‘Emanate’ Acrylic on panel, 40cm diameter, 66 x 66 cm framed
Simon Hennessey takes an almost forensic approach to constructing his paintings. The key to his work I believe lies in the analysis of his reference material, which for the most part describes the human face. In a similar way to a macro lens, Hennessey manages to record and describe more information than the human eye. By enlarging photographic information on a monitor screen to the point where images begin to pixelate he will begin an editing process through which he decides what to clarify and what to remove.
BORN: Birmingham, UK.
LIVES: Birmingham, UK.
STUDIED: BA (Hons) Fine Art, Solihull college, Solihull.
WORK: Simon Hennessey’s latest series of works ‘Duality’ touches on the state or quality of being two, a theme that has been both consciously and subconsciously underlying throughout his practice. Hennessey is interested in incorporating multiple perspectives, feelings or contrasting elements that intersect our world. Through his realist approach Hennessey attempts to paint over a singular picture plane so that it conflicts and distorts our own perceptions of reality, the familiar becomes less familiar. His aim is to be innovative and explore the contradictory to find a harmonious balance between realism and abstraction.
‘Memoirs of Westminster’ Acrylic on canvas, 107 x 107 cm
Hennessey is critically aware that only so much can be achieved on a computer screen which is when a stage of written notation takes over, helping him determine how he will translate the raw information of photography into a painted object.
Leaving technology behind allows him to consider practical methods of reconstructing an image. An open-ended approach to the use of materials allows Hennessey to experiment freely with how to visualise his ideas. Hennessey manages to avoid a sterile approach to his subjects by employing highly inventive methods for their description. Using a heat cutter to make freely made cuts into acetate sheets, he makes masks to spray layers of paints and inks through. Building up layers of information in this way allows for a sympathetic portrayal of his subject, often not present in the original imagery.
Simon is opening additional possibilities of spatial exploration by combining the close-up view of an eye and superimposing a reflected landscape, which suggests potential for ever more complex imagery.
'British Realism Now' written by Nathan Walsh.
“What we are starting to see more and more of within my work is a conflict going on over the surface, where the images are fighting for dominance. We can visually make out different parts of each image which either pop out and dominate or recede back into the picture plane.”
'Underground Distortion Lines’, Acrylic on canvas, 107 x 107 cm
‘City Slicker’ Acrylic canvas, 120 x 120 cm
On first view Hennessey’s paintings, may be considered as photographic representations of reality, but in truth his artwork transcends into its own abstraction of reality.

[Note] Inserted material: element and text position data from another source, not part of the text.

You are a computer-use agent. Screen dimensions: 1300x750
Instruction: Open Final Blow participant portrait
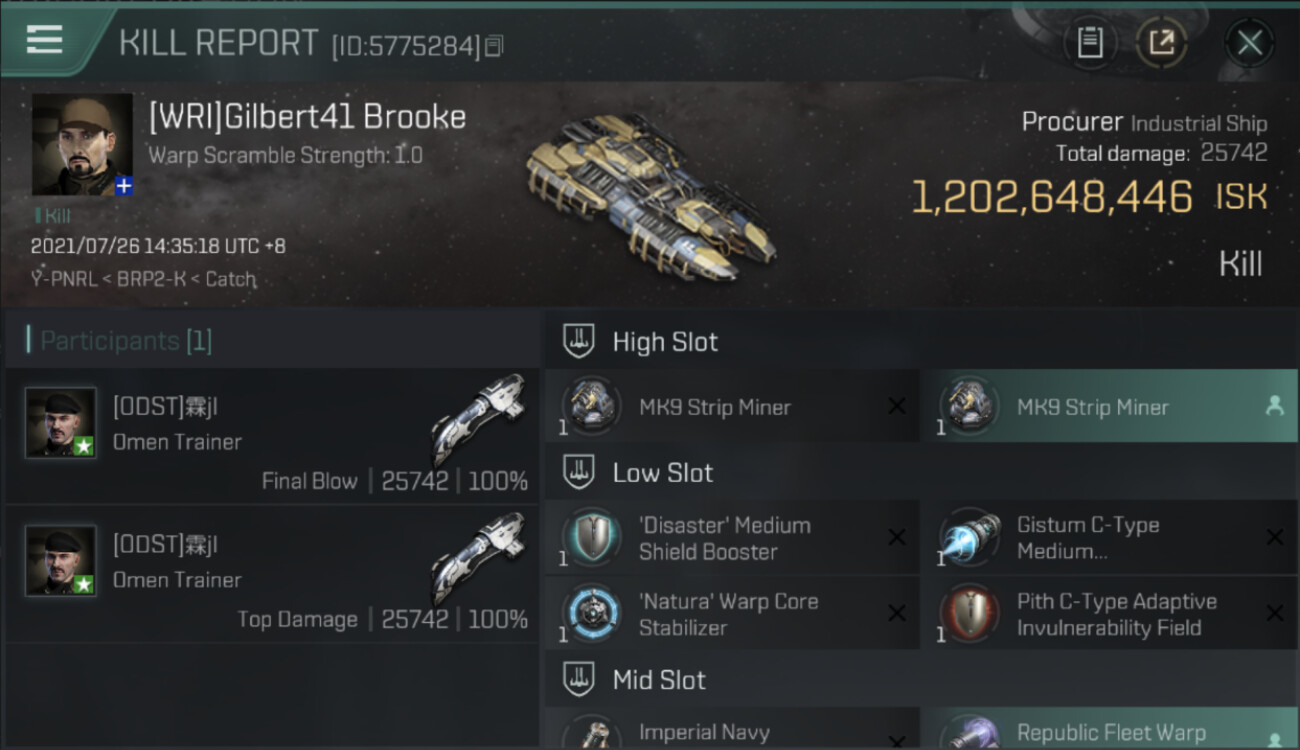coord(61,422)
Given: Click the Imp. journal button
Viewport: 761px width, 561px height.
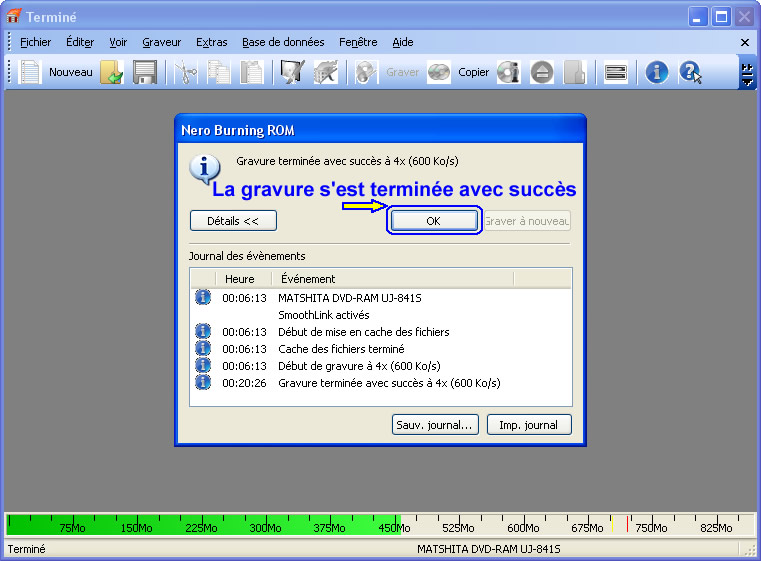Looking at the screenshot, I should click(529, 425).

He does not adhere to a true mimetic depiction of a photograph, the camera is only used as a source to assist in the gathering of information, which is then combined with his own artistic input and vision. Hennessey’s process consists of adding or removing detail, altering depth, adding textures, form and colour values, their relationship within the painting. This allows him to create an illusion that blurs the boundaries between what is real and what is not and therefore presents the viewer with a simulation of reality or a hyper reality.